The government's proposal would let law enforcement get access to suspected extremists' communications.

Weeks ago, the Australian government introduced a new strategy at the Five Eyes security conference to combat terrorism: Force tech titans like Google and Facebook to decrypt communications from users suspected to be extremists or other criminals. It seems they're moving ahead with it on their own turf, as the Australian government proposed a new bill today that would grant Australia's intelligence agencies this authority to compel tech companies to hand user messages over to law enforcement.

The bill, which will be introduced to Australian Parliament in November, will be modeled on Britain's Investigatory Powers Act that the UK passed last fall. Under the new law, internet agencies would be forced to turn over user communications the same way telephone companies hand over records when presented with a warrant.

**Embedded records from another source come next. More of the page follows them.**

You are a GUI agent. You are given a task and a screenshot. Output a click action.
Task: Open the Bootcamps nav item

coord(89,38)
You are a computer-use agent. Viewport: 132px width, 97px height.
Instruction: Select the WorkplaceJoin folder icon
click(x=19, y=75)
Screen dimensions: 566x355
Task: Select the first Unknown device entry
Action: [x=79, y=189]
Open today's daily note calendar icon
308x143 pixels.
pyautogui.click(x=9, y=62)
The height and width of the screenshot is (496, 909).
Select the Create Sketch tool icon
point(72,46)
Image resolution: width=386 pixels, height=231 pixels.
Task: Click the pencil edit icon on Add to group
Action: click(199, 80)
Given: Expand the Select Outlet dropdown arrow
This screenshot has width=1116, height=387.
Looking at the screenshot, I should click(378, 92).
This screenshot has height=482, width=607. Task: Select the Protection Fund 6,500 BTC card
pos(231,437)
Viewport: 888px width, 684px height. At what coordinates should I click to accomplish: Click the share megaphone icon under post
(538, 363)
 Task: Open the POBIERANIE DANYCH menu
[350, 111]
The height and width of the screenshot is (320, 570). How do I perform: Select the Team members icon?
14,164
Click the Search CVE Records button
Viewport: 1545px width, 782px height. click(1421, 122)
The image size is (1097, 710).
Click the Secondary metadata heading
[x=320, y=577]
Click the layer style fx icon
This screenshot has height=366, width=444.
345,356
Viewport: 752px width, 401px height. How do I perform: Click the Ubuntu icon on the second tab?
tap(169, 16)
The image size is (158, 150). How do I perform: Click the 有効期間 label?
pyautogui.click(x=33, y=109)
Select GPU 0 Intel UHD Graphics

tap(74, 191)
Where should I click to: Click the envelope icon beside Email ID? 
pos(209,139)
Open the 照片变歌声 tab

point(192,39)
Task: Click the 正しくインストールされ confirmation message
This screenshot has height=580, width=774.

The tech companies that would be affected -- Facebook, Google and others -- have expressed concern that any weakening of their end-to-end security (like, say, installing backdoors) might introduce vulnerabilities that hackers could exploit. But the Australian Attorney-General George Brandis believes law enforcement agencies could be granted access without creating backdoors, according to Bloomberg. That puts it between the UK's Investigatory Powers Act and the EU's law proposed in June that requires user communications to be end-to-end encrypted and outright forbids backdoors for law enforcement.